I power walk to my bedroom, then stop. “Wait, the actual cards or the turn of phrase?”

“Wouldn’t you like to know, weather boy?”

She hangs up before I can call her out for perpetually being online.

Half the time she’s speaking in memes I haven’t seen.

I haven’t exactly had room in my head for anything other than keeping myself afloat.

I resist the urge to check my bank account.

There’s enough in there for me to take a couple days off.

At least I haven’t had any other clients like Jeremiah.

With what I threatened him with, maybe he told his friends.

A cautionary tale or whatever. The weird witch will wither your willy.

I could get that printed on a business card—hand them out at the grocery store.

I’m sure I’d get a few scorned exes that way.

I flip through all the clothes in my closet five times before giving up.

Calling Percy and admitting I don’t have anything to wear isn’t an option.

She’d lend me whatever I need. Except she’s a lot shorter than me.

A dress to her knees would barely cover my hooha.

Plus, her hips aren’t as big as mine. Nor are her boobs. She’d never be able to wear it again.

Which is why I’m standing outside my sister’s bedroom door.

The knob heats under my palm the longer I stand here.

I told myself I wouldn’t go in here—not to raid her closet or search for clues.

I wanted to figure it out without invading her space.

She was always protective of her peace. I suppose it didn’t help we were forced to share a room when we were growing up.

She just wanted a place that was entirely hers.

And then I moved into her house and used all her things.

The least I could do was vow to stay away from her bedroom.

Yet here I am, breaking that promise. I don’t have to go through her things. If she was into the dark side of magic, she’d take pains to hide it.

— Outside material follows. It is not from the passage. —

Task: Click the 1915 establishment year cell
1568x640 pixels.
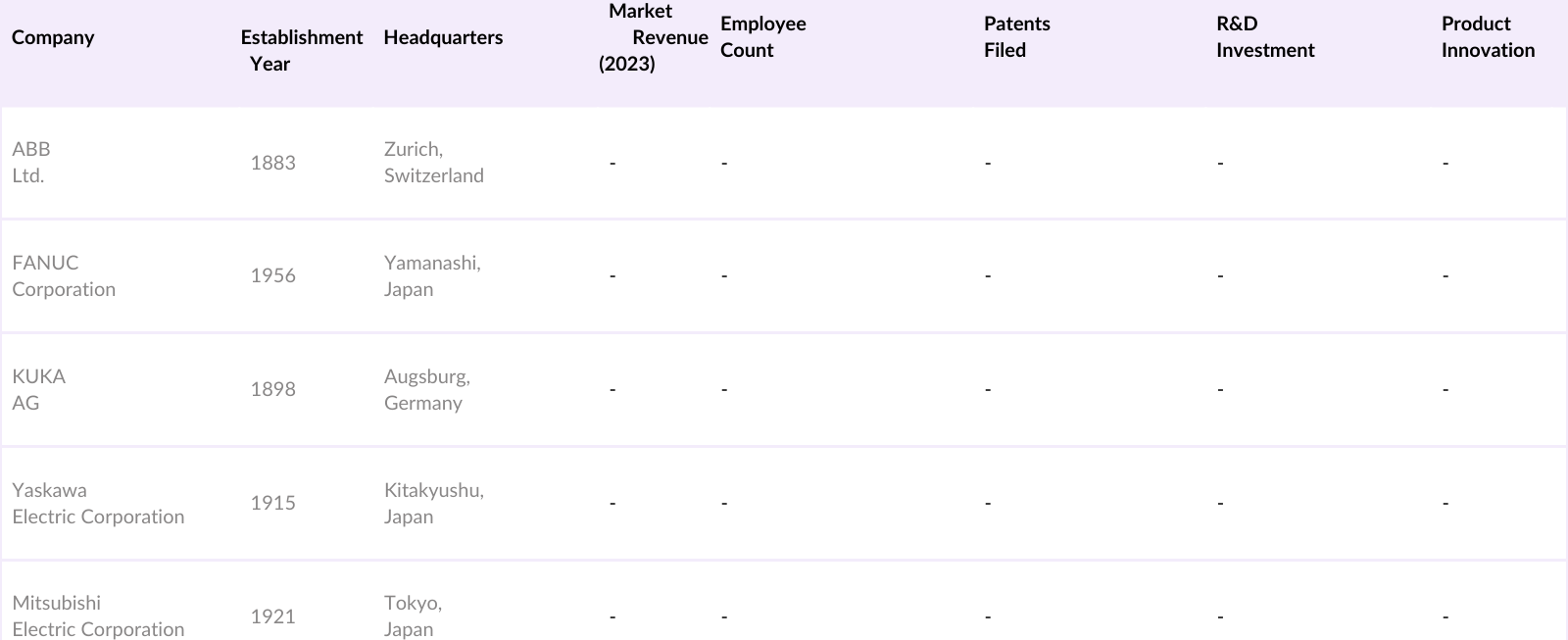Action: [x=272, y=504]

I turn the knob and swing the door open. “Or not. What the fuck did you do, Lark?”

Black. Every single surface is black. From the walls to the ceiling to the bedspread—complete darkness. Even the light from the hallway doesn’t penetrate the deep void she’s created. I flip the switch and yelp, jumping back.

“What in the holy goddess did you do?”

Somehow she’s magicked her room to become a kaleidoscope of color.

Gone is the blackness, replaced with something I can’t begin to explain.

The room cycles through each color—blood red, forest green, sky blue.

The bulb above her bed loops faster, adding more and more hues.

Plum to gold to magenta permeates everything.

I shut my eyes when my stomach rolls and nausea bubbles up my throat.

When I peek at it again, the color has settled on the exact shade as my hair.

It’s a lot more welcoming than the desolate gothic void from before.

I hurry to her closet and rifle through the dresses.

I pick a black one at random and yank it from the hanger.

The irony isn’t lost on me, but my hair wouldn’t go with half the pieces in here.

I rush from the room, slamming the door behind me as my heart hammers in my chest. I’ll deal with that conundrum later. Right now, I need to forget I’m a witch for a few hours.